■ REQUIRED WORK ■
[A] In the news report below on India's Supreme Court and same-sex marriage, reproduce word for word the passage from "New Delhi, Apr" to "government’s vehement opposition.".
[B] Translate this sentence from the report on India's Supreme Court hearing same-sex marriage petitions into Spanish: "The Supreme Court has the task of examining several petitions from same-sex couples seeking the legalization of their marriages."
[C] Pick up the news report on India's Supreme Court and same-sex marriage after its final sentence and keep writing it.

■ EXTRACTED TEXT ■
——
New Delhi, Apr 18 (EFE).- India’s Supreme Court began to hear the arguments of the dozens of petitions from LGBTQ activists calling for the legalization of same-sex marriages on Tuesday amid the government’s vehement opposition.
“We need not reinvent the wheel,” senior advocate Mukul Rohatgi told a constitutional bench made up of five senior judges presided over by Chief Justice of India DY Chandrachud.
“The LGBTQ should have a right to a life of dignity and to the institution of marriage and family which is available to others,” Rohatgi added.
The Supreme Court has the task of examining several petitions from same-sex couples seeking the legalization of their marriages.
The petitions come five years after the court struck down a 150-year-old law from India’s colonial past under British rule that punished “unnatural offences” (gay sex) and criminalized same-sex relationships with jail sentences.
“We want privacy in our homes and not face stigma in public places,” Rohatgi continued.
“We want a declaration that we have a right to marry, that the right will be recognized by the State and will be registered under the Special Marriage Act. Once that happens, society will accept us. The stigma will only go once the state recognizes it,” the senior advocate said.
The Indian government has expressed its opposition to the collective lawsuit and has said that it should be the Indian parliament that decides on the legality of same-sex marriages.
——
■ GIVEN DATA ■
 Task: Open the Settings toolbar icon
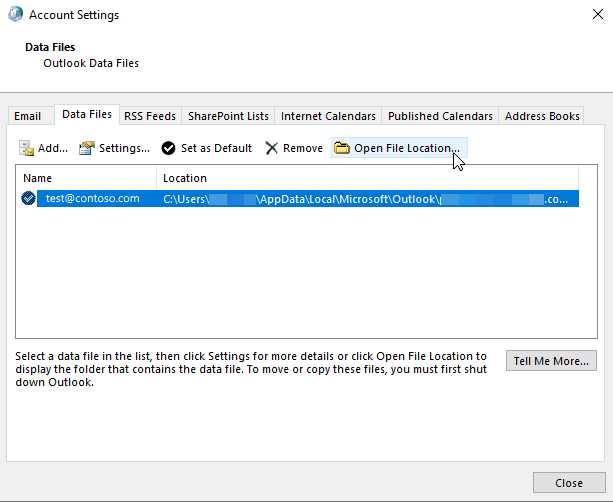click(x=87, y=148)

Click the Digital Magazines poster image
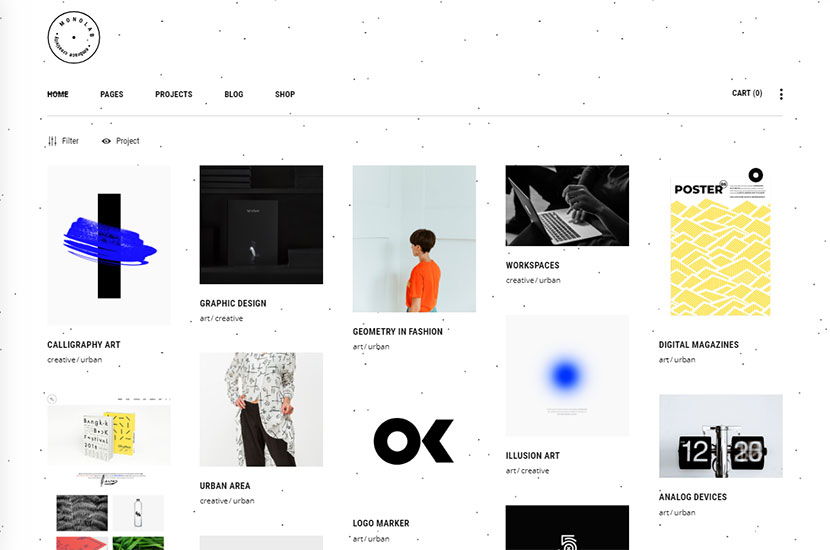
——
■ SOLVED PROBLEMS ■
[A]
New Delhi, Apr 18 (EFE).- India’s Supreme Court began to hear the arguments of the dozens of petitions from LGBTQ activists calling for the legalization of same-sex marriages on Tuesday amid the government’s vehement opposition.

[B] La Corte Suprema tiene la tarea de examinar varias peticiones de parejas del mismo sexo que buscan la legalización de sus matrimonios.

[C]
Speaking on behalf of the government, Attorney General Tushar Mehta argued that this was not an issue to be debated by the constitutional court but rather parliamentarians.
“None of us know what a farmer in south India thinks or a businessman thinks in North India,” Mehta claimed
Apart from questioning the validity of the hearing, the Indian government has argued that a marriage should be the union between a man and a woman.
“Societal acceptance of any relationship is never dependent on either the legislation or judgment. The legislative intent of the legislature throughout has been a relationship between a biological man and a biological female,” Mehta said.
But the presiding judge, who was part of the bench that issued the historic verdict decriminalizing homosexuality, retorted:
“You are making the assumption that the notion of male and female is absolute. There is no absolution concept of biological man and woman. It is not just what your genitals are. It is far more complex.”
The Supreme Court has not yet announced a date for ts verdict on same-sex marriages.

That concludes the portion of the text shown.